Enhanced entrainability of genetic oscillators by period mismatch

TL;DR

This study demonstrates that period mismatch in genetic oscillators enhances their ability to synchronize with external signals, suggesting biological systems may exploit this mismatch for improved function.

Contribution

The paper reveals that period mismatch actively improves entrainability in genetic oscillators, a novel insight into the functional benefits of multiple feedback loops.

Findings

Period mismatch enhances oscillator entrainability.

Optimal period ratio aligns with experimental observations.

Active benefits of period mismatch increase oscillator efficiency.

Abstract

Biological oscillators coordinate individual cellular components so that they function coherently and collectively. They are typically composed of multiple feedback loops, and period mismatch is unavoidable in biological implementations. We investigated the advantageous effect of this period mismatch in terms of a synchronization response to external stimuli. Specifically, we considered two fundamental models of genetic circuits: smooth- and relaxation oscillators. Using phase reduction and Floquet multipliers, we numerically analyzed their entrainability under different coupling strengths and period ratios.

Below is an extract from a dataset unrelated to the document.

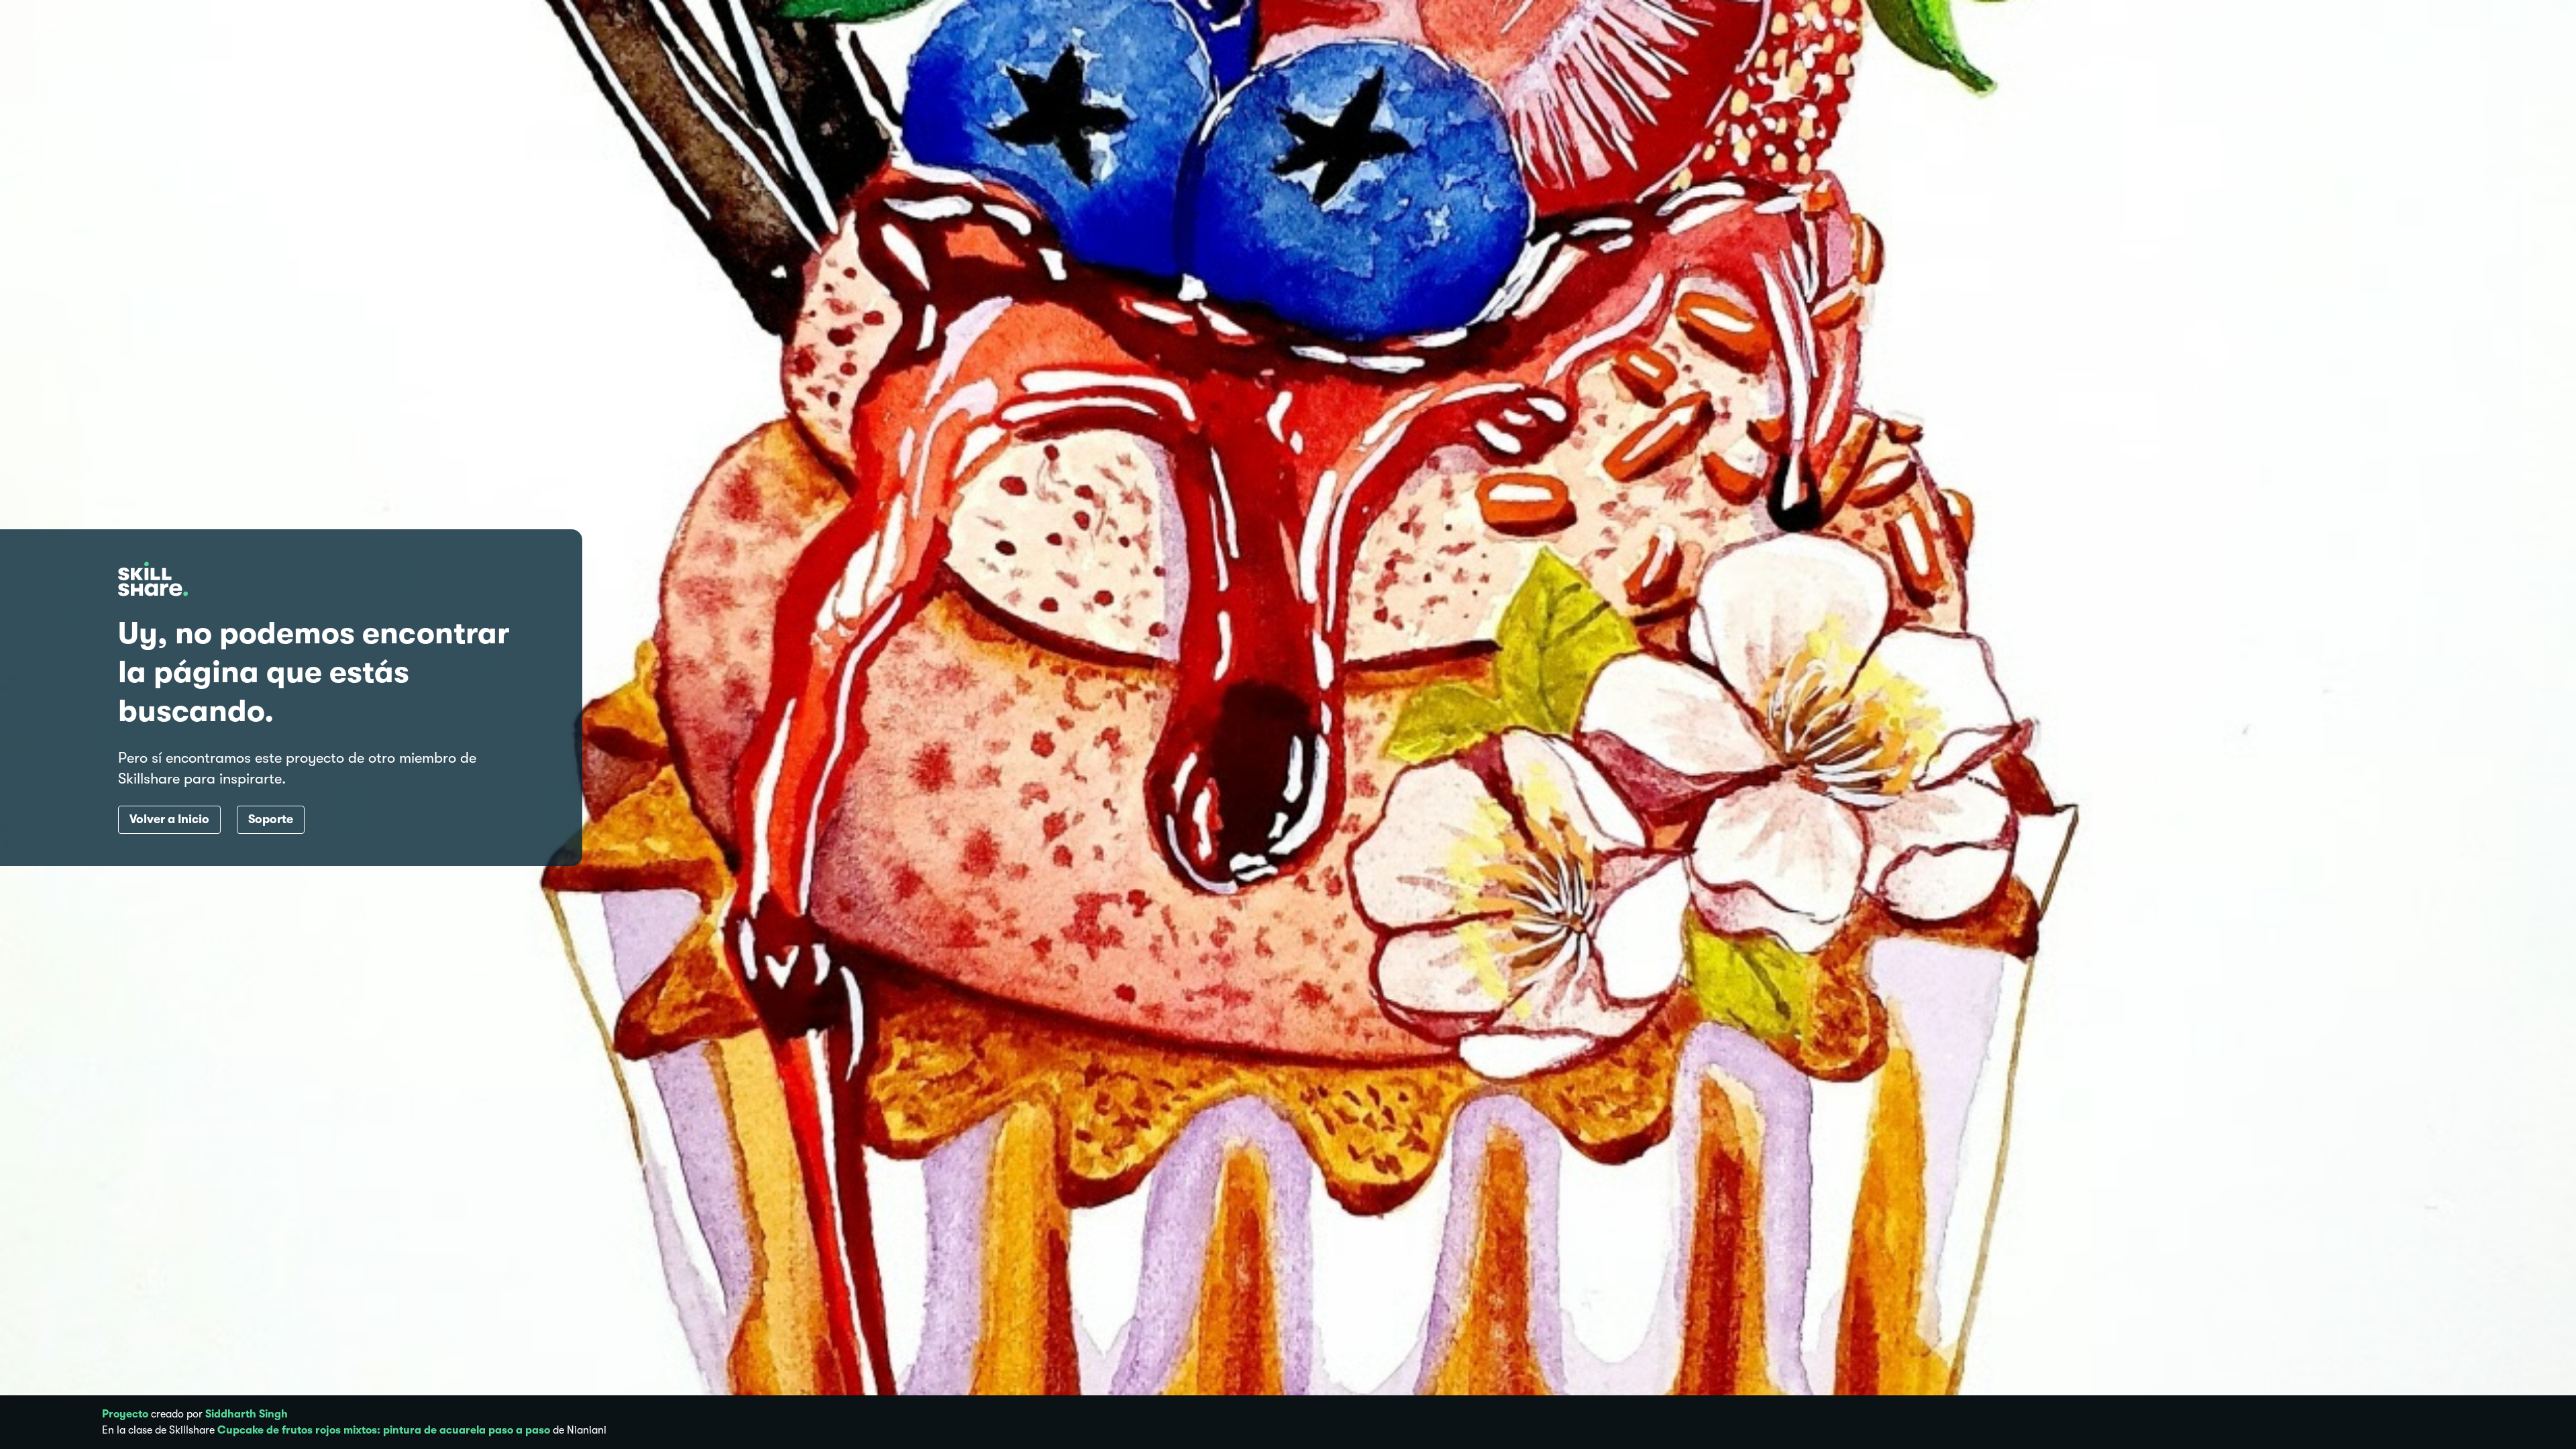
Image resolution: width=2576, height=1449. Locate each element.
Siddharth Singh (246, 1414)
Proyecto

We found that a period mismatch induces better entrainment in both types of oscillator; the enhancement occurs in the vicinity of the bifurcation on their limit cycles. In the smooth oscillator, the optimal period ratio for the enhancement coincides with the experimentally observed ratio, which suggests biological exploitation of the period mismatch. Although the origin of multiple feedback loops is often explained as a passive mechanism to ensure robustness against perturbation, we study the active benefits of the period mismatch, which include increasing the efficiency of the genetic oscillators. Our findings show a qualitatively different perspective for both the inherent advantages of multiple loops and their essentiality.